花のヘアピン

 土曜、朝の通勤電車。
女子高生に紛れて、女子高生の姿で座っている、リアル変態男を目撃した。
膝丈のプリーツスカートから太い足、白いハイソックスから、筋肉が盛り上がって見えるたくましい大柄男で、歳は40代くらい。おかっぱのカツラ、可愛らしい花のヘアピンが一本前髪にさしてあるのが、昔のようで野暮ったい。
化粧ノリの悪い肌、ヒゲが濃いのであろうか、大きなマスクをしている。目だけ見ると、どことなくダチョウ倶楽部の寺門ジモンに似ていた。
どこにでもあるような紺色のブレザーの制服に身を包んで、ちんまり可愛く座っているつもりの男の一挙手一投足を、この女子専用車両の全ての女子が、目の端で注視している様子だ。
コスプレ会場に紛れるならともかく、現実にやってしまえる行動力に、脱毛。おっと脱帽しながら、はて?これは紛れもない変態だよね? 偏った性的嗜好だよね? もしや性同一性障害だったら笑っちゃいけないし.....罰ゲーム? ありり〜?と考えていたら、その男が電車を降りちゃった。(待って、もう少し観察したいの〜ん)その直後、あちこちの女高生グループが爆笑の渦と化す。(私も一緒に笑いたいよ〜ん)
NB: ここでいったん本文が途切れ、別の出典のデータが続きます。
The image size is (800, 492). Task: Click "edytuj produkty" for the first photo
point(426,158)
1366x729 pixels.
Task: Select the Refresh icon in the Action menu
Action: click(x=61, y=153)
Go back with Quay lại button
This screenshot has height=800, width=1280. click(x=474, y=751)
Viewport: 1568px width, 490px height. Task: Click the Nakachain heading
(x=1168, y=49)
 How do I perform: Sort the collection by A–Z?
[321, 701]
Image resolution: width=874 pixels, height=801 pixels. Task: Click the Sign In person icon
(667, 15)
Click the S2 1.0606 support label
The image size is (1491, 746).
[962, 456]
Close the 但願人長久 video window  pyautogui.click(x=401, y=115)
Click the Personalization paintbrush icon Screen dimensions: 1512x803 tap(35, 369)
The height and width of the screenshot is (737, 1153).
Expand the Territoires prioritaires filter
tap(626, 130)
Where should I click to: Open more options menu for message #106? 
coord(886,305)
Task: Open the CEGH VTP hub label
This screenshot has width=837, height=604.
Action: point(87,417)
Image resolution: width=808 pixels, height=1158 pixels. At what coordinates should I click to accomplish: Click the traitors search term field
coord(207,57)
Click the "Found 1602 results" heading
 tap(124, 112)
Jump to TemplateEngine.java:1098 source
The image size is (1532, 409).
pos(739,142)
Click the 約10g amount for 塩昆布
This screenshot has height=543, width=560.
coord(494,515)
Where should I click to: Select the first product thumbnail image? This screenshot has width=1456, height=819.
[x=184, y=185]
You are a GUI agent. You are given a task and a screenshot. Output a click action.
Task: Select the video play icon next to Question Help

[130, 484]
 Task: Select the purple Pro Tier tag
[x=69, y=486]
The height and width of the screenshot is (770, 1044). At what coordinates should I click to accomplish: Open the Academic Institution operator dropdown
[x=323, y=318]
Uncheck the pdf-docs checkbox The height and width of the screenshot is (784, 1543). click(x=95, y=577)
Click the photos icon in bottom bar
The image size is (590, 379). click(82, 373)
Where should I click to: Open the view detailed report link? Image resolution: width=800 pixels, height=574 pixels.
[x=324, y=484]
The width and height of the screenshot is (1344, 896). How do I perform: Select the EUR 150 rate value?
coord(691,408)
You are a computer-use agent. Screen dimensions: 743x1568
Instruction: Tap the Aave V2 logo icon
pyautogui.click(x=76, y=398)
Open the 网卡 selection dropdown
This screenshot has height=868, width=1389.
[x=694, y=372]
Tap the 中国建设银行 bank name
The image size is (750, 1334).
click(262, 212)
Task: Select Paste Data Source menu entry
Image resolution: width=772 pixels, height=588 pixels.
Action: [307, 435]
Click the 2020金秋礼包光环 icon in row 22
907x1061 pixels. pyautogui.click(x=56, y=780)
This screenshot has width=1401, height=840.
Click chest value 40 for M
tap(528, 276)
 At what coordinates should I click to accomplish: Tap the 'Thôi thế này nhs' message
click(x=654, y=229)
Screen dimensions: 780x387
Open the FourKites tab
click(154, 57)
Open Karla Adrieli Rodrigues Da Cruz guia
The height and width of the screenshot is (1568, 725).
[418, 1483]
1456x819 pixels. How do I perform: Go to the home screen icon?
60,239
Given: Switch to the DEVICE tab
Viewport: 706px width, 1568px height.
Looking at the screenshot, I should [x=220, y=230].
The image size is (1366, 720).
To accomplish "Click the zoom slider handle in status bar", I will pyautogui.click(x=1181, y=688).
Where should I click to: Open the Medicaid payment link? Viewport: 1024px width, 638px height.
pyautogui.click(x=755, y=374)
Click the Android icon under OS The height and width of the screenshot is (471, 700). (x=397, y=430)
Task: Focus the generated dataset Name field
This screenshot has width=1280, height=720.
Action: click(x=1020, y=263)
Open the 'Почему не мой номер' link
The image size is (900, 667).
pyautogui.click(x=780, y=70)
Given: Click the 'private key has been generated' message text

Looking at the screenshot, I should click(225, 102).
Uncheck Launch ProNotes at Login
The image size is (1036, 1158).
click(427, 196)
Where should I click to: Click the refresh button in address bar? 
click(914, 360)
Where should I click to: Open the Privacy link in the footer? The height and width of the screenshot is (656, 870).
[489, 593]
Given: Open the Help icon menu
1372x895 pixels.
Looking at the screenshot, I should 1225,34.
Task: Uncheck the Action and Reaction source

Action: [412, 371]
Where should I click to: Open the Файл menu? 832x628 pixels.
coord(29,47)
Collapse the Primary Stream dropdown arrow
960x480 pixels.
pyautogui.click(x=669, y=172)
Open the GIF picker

 だって、その男の内股小股のピョコピョコ歩きが、とっても面白くって、反則だわ。
皆の視線や失笑を浴びようと(あなたなら、その気になれば世界を変えられるかも)、女子高生になりきっている男に、私から主演男優賞をあげたい気分だ。朝から面白いもの見せてくれて、どうもありがとう。いってらっしゃい。